Abraham Lincoln of Rock Spring Farm

By Melvin B. Tolson 1898–1966
I
 
Along the Wilderness Road, through Cumberland Gap,
The black ox hours limped toward Sunday’s sun,
Across a buff clay belt with scrawls of stone,
Where bird and beast quailed in the bosom brush
From February’s fang and claw; the stars,
Blue white, like sheer icicles, spired aglow
As if the three wise men barged in the East
Or priests in sackcloth balked the Scourge of God.
 
Foursquare by the rite of arm and heart and law,
The scrubby log cabin dared the compass points
Of Rock Spring farm, man’s world, God’s universe,
The babel of the circumstance and era.
The frozen socket of its window stared
Beyond the spayed crabapple trees, to where
The skulls of hills, the skeletons of barrens,
Lay quiet as time without the watch’s tick.
 
Not knowing muck and star would vie for him,
The man Tom sank upon ax-split stool,
Hands fisted, feet set wide to brace the spirit,
Big shoulders shoved, dark hazel eyes glazed by
Grotesqueries of flame that yawled and danced
Up, up, the stick-clay chimney. While fire imps combed
The black and bristling hair, the acids of thoughts
Made of the orby face an etching-plate.
 
 
II
 
Near pyrotechnic logs, the purling kettle,
Aunt Peggy puffed her pipe on God’s rich time:
A granny at a childbed on the border,
Where head and backbone answered the tomahawk
Her wise old eyes had seen a hundred Nancys
In travail tread the dark winepress alone;
Her wise old hands had plucked a stubborn breed
Into the outer world of pitch and toss.
 
The cabin that her myth and mission entered
Became a castle in which Aunt Peggy throned
A dynasty of grunts and nods and glances.
The nest, the barn, the hovel had schooled her in
The ABC of motherhood, and somehow
She’d lost her ego in the commonweal:
She sensed so accurately a coming child
That rakes dubbed her the St. Bernard of Sex!
 
And now her keyhole look explored Tom Lincoln
Beneath the patched homespun, the hue and cry
Of malice, until she touched his loneliness,
The taproot that his fiber gave no tongue.

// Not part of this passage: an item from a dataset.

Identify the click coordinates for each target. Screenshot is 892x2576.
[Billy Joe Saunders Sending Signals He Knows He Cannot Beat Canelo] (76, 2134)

Then, lulling the wife, troubled in flesh and mind,
She eased the sack quilts higher and mused the while:
There’s but one way of coming into the world,
And seven times seventy ways of leaving it!
 
 
III
 
The woman Nancy, like a voyager sucked
Into the sea’s whale belly by a wreck,
Buoyed to the surface air of consciousness
And clutched the solace of her corn-husk bed.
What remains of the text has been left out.